Mitleid, keine Sentimentalität
Schweitzers radikalste Forderung ist die Ehrfurcht vor allem Leben. «Mitleid mit Tieren ist trotz ihrer angeblichen Seelenlosigkeit keine Sentimentalität. Denn alles notwendige Töten ist ein Grund für Trauer und Schuld, der man nicht entkommen, die man nur verringern kann.» Zu dieser Überzeugung war Schweitzer, der spätere Vegetarier, schon früh gelangt, wie er im Büchlein «Aus meiner Kindheit und Jugendzeit» schreibt. Er verscheuchte die Vögel, auf die sein Freund mit der Steinschleuder zielte, und nahm dafür Hohn und Spott in Kauf. «Wir alle müssen darauf vorbereitet sein, dass das Leben uns den Glauben an das Gute und Wahre und die Begeisterung dafür nehmen will. Aber wir brauchen sie ihm nicht preiszugeben. Dass die Ideale, wenn sie sich mit der Wirklichkeit auseinandersetzen, gewöhnlich von den Tatsachen erdrückt werden, bedeutet nicht, dass sie von vornherein vor den Tatsachen zu kapitulieren haben.»

▶ **VORLIEGENDE DATENSÄTZE**
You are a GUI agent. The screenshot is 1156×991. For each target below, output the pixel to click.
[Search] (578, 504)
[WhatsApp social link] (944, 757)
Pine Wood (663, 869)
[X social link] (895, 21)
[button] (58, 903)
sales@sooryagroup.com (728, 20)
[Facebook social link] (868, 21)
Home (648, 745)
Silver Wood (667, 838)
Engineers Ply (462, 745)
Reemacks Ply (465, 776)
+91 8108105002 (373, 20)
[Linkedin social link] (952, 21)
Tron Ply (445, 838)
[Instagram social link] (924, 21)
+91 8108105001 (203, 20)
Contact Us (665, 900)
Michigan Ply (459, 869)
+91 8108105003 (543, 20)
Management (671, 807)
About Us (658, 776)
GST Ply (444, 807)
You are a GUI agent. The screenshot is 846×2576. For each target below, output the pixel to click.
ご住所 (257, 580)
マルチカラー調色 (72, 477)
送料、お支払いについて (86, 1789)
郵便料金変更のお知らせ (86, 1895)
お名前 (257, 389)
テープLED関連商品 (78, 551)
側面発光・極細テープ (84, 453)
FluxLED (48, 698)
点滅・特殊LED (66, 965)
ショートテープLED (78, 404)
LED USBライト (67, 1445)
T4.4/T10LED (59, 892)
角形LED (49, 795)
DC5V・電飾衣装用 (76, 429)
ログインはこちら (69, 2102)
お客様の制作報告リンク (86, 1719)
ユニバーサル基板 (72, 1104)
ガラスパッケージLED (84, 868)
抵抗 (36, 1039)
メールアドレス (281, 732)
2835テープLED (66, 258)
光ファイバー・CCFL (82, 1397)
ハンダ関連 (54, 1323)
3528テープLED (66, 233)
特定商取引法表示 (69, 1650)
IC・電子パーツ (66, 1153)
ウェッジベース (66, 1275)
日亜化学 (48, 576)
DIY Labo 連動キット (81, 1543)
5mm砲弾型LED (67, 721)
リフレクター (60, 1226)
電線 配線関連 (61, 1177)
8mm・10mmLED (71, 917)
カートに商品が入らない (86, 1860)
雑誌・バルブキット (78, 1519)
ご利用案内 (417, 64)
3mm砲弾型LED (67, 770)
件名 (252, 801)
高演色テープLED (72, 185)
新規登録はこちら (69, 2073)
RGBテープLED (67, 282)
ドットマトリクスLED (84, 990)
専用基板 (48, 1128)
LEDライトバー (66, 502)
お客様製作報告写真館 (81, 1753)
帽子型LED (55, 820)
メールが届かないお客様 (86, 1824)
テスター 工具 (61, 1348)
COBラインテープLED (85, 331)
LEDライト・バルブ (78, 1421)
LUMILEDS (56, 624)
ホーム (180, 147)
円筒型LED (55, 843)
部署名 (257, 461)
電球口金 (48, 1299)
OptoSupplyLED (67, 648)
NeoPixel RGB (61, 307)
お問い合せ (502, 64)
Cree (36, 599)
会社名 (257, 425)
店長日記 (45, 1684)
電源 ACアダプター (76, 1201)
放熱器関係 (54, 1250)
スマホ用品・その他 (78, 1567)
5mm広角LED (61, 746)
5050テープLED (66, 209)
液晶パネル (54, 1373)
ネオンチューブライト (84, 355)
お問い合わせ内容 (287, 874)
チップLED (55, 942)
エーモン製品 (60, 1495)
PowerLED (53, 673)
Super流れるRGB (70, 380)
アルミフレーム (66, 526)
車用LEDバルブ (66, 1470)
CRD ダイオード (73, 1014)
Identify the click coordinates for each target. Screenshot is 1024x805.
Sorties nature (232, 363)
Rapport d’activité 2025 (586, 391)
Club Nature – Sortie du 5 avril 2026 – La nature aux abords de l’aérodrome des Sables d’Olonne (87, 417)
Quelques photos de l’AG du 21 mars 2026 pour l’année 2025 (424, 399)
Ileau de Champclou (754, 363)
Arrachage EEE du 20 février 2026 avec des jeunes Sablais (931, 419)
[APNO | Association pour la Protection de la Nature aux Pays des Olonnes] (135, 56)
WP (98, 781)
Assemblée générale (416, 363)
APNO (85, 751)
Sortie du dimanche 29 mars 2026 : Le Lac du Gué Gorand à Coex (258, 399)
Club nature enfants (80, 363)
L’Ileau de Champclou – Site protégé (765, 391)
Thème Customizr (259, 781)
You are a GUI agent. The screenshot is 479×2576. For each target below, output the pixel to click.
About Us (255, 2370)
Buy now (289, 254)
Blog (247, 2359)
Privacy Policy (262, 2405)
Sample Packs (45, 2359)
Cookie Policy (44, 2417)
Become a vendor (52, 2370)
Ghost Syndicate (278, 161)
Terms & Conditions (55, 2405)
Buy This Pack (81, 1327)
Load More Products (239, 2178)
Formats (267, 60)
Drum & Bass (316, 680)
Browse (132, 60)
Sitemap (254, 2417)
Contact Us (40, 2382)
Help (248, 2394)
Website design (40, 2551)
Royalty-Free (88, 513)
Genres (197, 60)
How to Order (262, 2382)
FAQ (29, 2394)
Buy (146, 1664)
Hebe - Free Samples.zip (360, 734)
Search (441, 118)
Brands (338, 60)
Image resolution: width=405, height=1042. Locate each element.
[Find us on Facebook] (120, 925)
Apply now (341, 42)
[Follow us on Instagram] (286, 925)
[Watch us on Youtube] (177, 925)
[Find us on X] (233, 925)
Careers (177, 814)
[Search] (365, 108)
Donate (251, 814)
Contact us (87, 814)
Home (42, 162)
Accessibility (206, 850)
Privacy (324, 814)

▶ **WAS ZU TUN IST**
a) Wiederhole den Textauszug über Schweitzers Ehrfurcht vor dem Leben vollständig und wortgetreu.
b) Gib aus den Datensätzen nur die Zeilen von der Zeile mit „日亜化学 (48, 576)“ bis zur Zeile mit „専用基板 (48, 1128)“ erneut aus. Ersetze darin „砲弾型“ durch „砲弾形“ und lass alles Übrige unverändert.
Der Textauszug und die Datensätze stammen aus unterschiedlichen Quellen.

▶ **ANTWORTEN NACHEINANDER**
a)
Mitleid, keine Sentimentalität
Schweitzers radikalste Forderung ist die Ehrfurcht vor allem Leben. «Mitleid mit Tieren ist trotz ihrer angeblichen Seelenlosigkeit keine Sentimentalität. Denn alles notwendige Töten ist ein Grund für Trauer und Schuld, der man nicht entkommen, die man nur verringern kann.» Zu dieser Überzeugung war Schweitzer, der spätere Vegetarier, schon früh gelangt, wie er im Büchlein «Aus meiner Kindheit und Jugendzeit» schreibt. Er verscheuchte die Vögel, auf die sein Freund mit der Steinschleuder zielte, und nahm dafür Hohn und Spott in Kauf. «Wir alle müssen darauf vorbereitet sein, dass das Leben uns den Glauben an das Gute und Wahre und die Begeisterung dafür nehmen will. Aber wir brauchen sie ihm nicht preiszugeben. Dass die Ideale, wenn sie sich mit der Wirklichkeit auseinandersetzen, gewöhnlich von den Tatsachen erdrückt werden, bedeutet nicht, dass sie von vornherein vor den Tatsachen zu kapitulieren haben.»

b)
日亜化学 (48, 576)
DIY Labo 連動キット (81, 1543)
5mm砲弾形LED (67, 721)
リフレクター (60, 1226)
電線 配線関連 (61, 1177)
8mm・10mmLED (71, 917)
カートに商品が入らない (86, 1860)
雑誌・バルブキット (78, 1519)
ご利用案内 (417, 64)
3mm砲弾形LED (67, 770)
件名 (252, 801)
高演色テープLED (72, 185)
新規登録はこちら (69, 2073)
RGBテープLED (67, 282)
ドットマトリクスLED (84, 990)
専用基板 (48, 1128)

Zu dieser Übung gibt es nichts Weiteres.